Problem to work on: Word for word, copy the lines from the one with "Where should I click to: Click" to the last line of the data below, counting both, and keep every picture out.

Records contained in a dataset

══════════

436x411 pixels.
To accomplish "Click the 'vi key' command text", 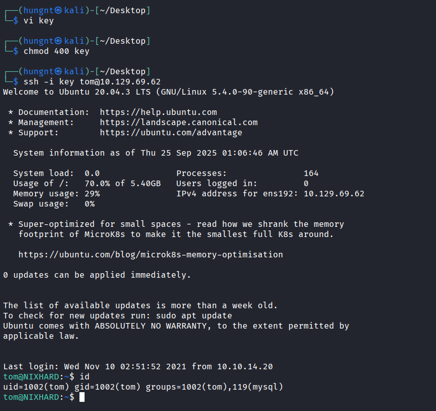I will click(38, 21).
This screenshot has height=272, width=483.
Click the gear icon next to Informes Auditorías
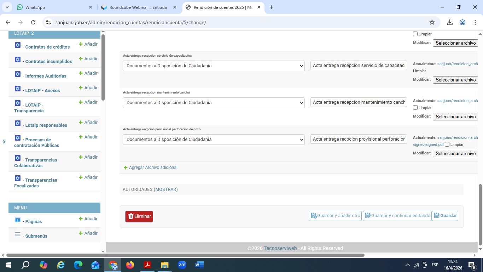pyautogui.click(x=18, y=74)
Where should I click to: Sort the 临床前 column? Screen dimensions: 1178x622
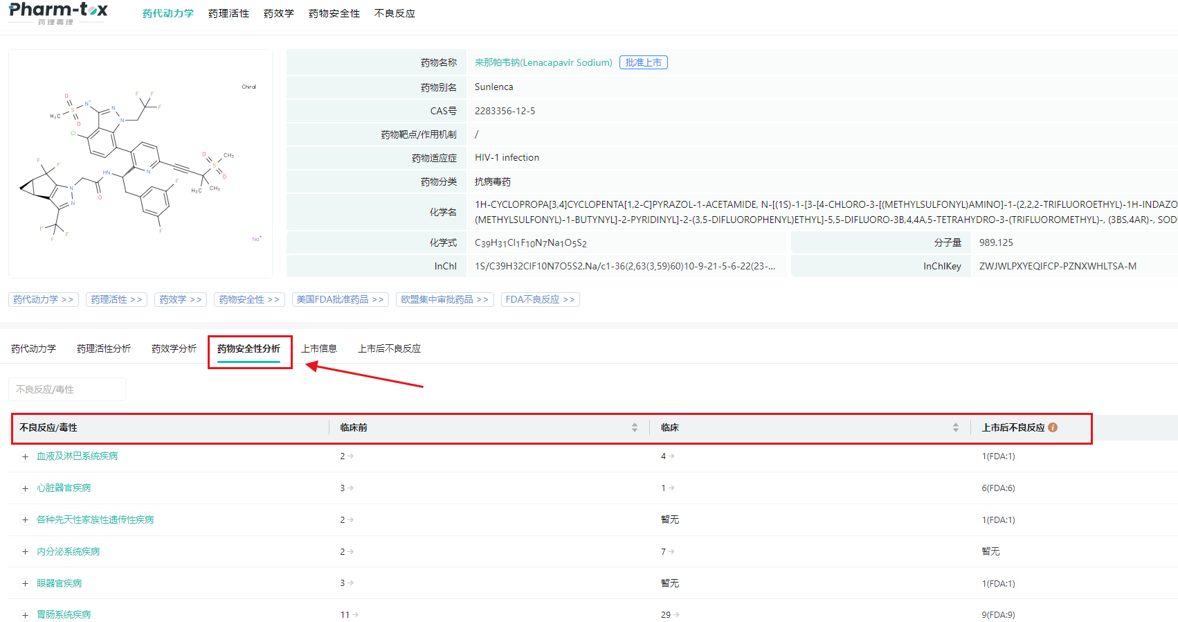[634, 427]
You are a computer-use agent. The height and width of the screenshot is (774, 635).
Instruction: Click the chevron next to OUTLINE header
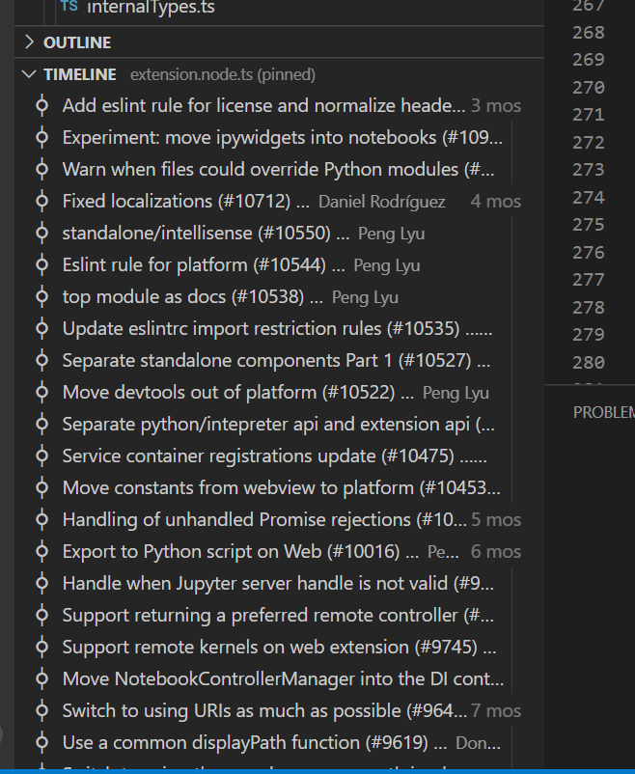point(28,42)
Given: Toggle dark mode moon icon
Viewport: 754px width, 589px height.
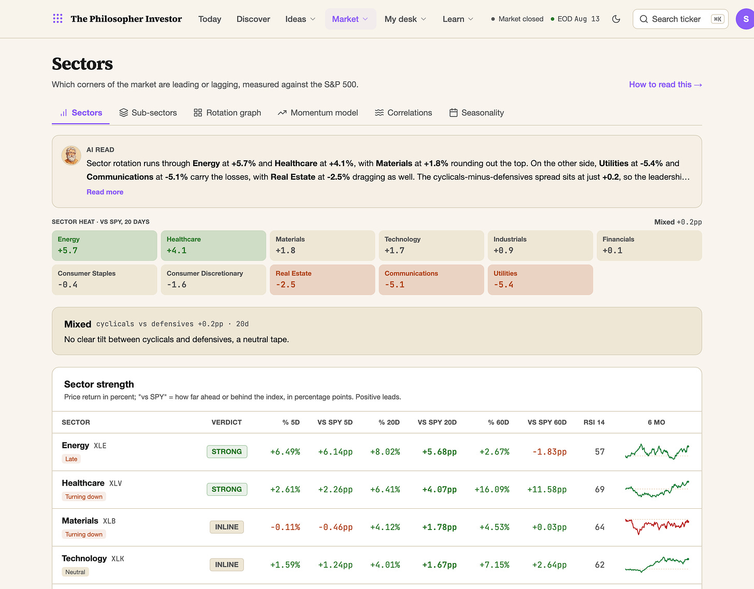Looking at the screenshot, I should [x=616, y=19].
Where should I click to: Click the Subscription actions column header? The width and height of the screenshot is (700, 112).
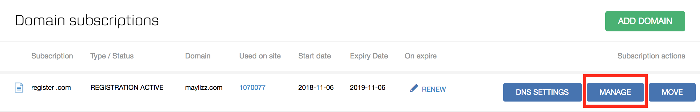click(651, 56)
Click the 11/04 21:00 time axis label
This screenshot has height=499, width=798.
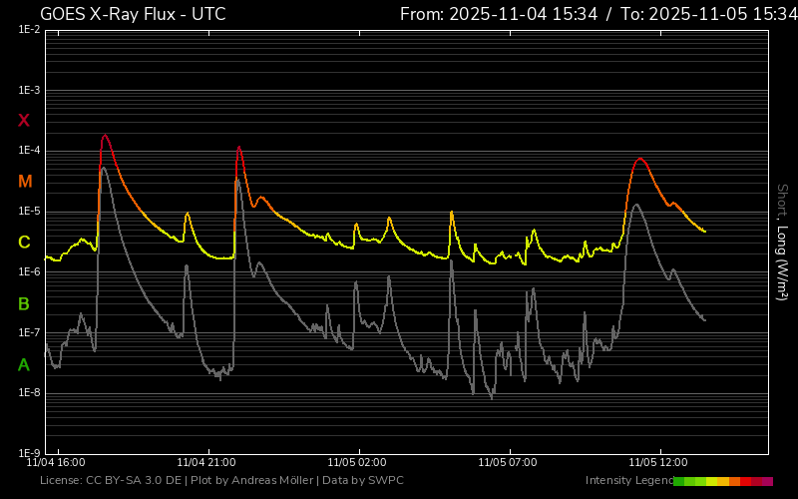[x=205, y=463]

══════════

Answer for the task:
Where should I click to: Click the Subscription actions column header? The width and height of the screenshot is (700, 112).
click(651, 56)
Click the 11/04 21:00 time axis label
This screenshot has height=499, width=798.
[x=205, y=463]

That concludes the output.